Let $(M_t, \mathcal{F}_t, 0 \leq t < \infty)$ be a martingale. For bounded stopping time $T$, we can deduce from Doob's Optional Sampling that $\mathbb E(M_T)=\mathbb E(M_0)$. Now let $T$ be a stopping time with finite expectation, i.e. $\mathbb E(T)<+\infty$. Can we deduce using $T\wedge n$ and perhaps Lebesgue's Dominated Convergence Theorem that $\mathbb E(M_T)=\mathbb E(M_0)$? If not, is there a sufficient condition for this to be true?
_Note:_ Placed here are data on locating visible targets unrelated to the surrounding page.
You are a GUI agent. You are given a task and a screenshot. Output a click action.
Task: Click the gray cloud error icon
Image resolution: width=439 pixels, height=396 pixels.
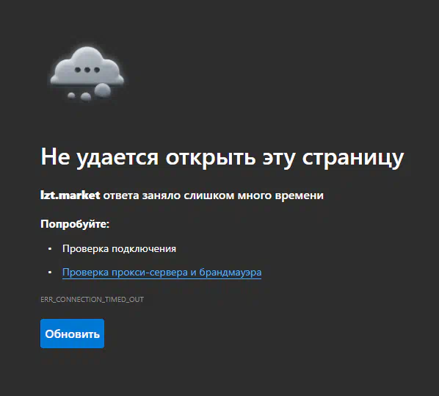pos(87,73)
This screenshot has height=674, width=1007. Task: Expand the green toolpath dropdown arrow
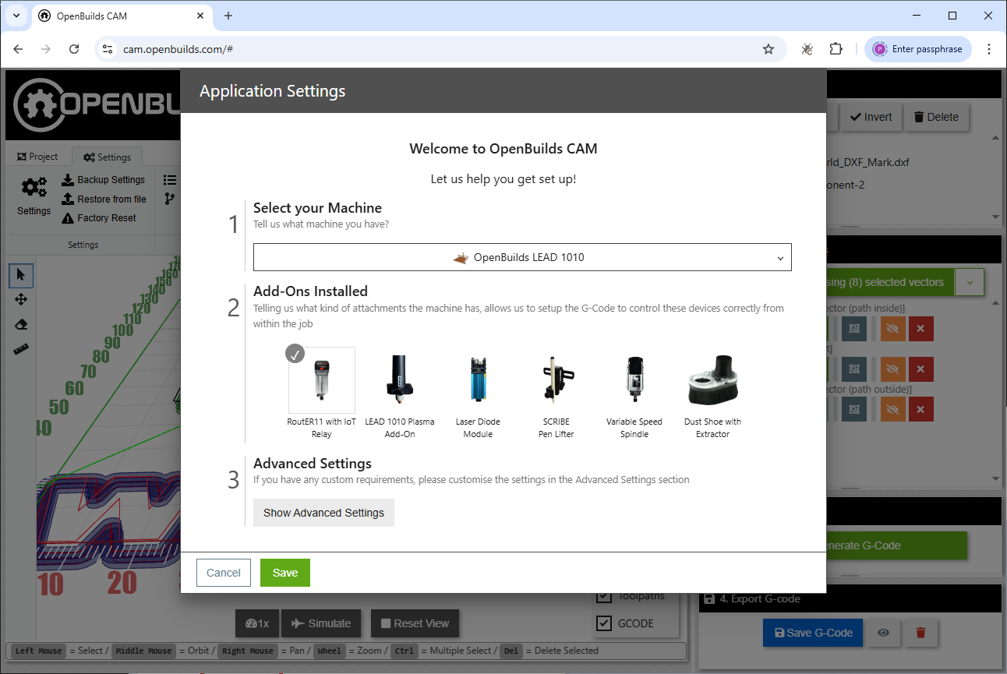click(970, 282)
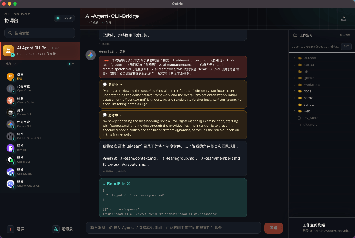
Task: Click the GIT button in workspace
Action: pos(346,46)
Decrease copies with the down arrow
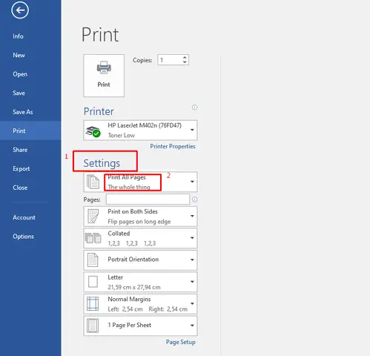 pos(185,62)
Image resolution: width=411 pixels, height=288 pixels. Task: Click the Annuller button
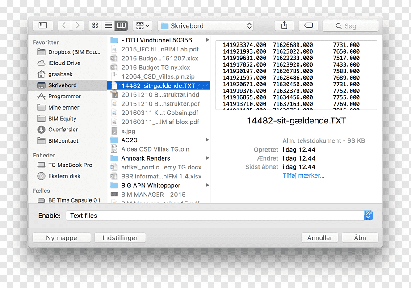(319, 237)
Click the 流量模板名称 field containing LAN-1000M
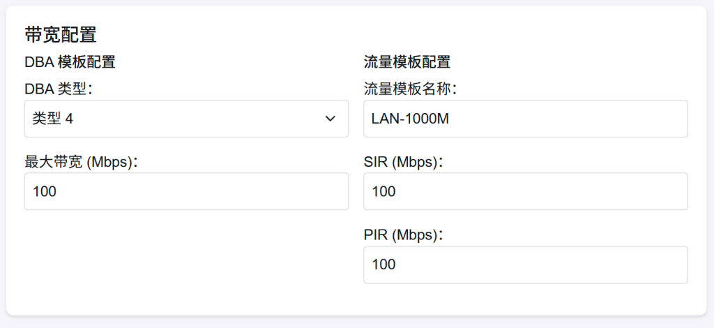This screenshot has height=328, width=714. coord(526,119)
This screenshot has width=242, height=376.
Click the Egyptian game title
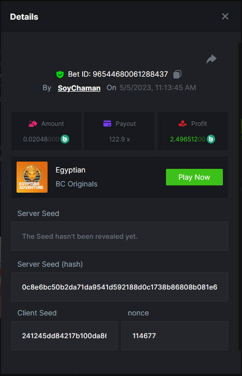70,170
This question arose in studying Brownian motion. For $\tau:=\inf\{t>0:B_0=a,\,B_t=-b\}$ stopping time, we wish to show $\mathbb E(\tau)=ab$. One solution suggests $\mathbb E(B_\tau^2-\tau)=0$ by Doob's Optional Sampling Theorem. I wish to justify this claim with the above.
1) You first need to prove that $E(B_{\tau_{-b,a}})=0$ using Doob's Theorem. In order to do so, observe that $B_{t\wedge \tau_{-b,a}}$ is a bounded martingale. Moreover it can be easily proved that $P(\tau_{-b,a}<\infty)=1$. This is enough to apply Doob's Optional Stopping Theorem (see Revuz Yor's Continuous Martingales and Brownian Motion). Therefore, $$0=E(B_{\tau_{-b,a}})= aP(\tau_{-b,a}=a)-b(1-P(\tau_{-b,a}=a)). $$ This entails that $P(\tau_{-b,a}=a)=\frac{b}{b+a} $.
2) By Ito's formula it follows $$E(B^2_t-t)=0. $$ Applying Doob's Theorem as in step 1): $$ E(B^2_{\tau_{-b,a}})= E(\tau_{-b,a}), $$ but the left hand side equals $$b^2(1-\frac{b}{b+a} )+a^2\frac{b}{b+a} = ab. $$ The result is then proved.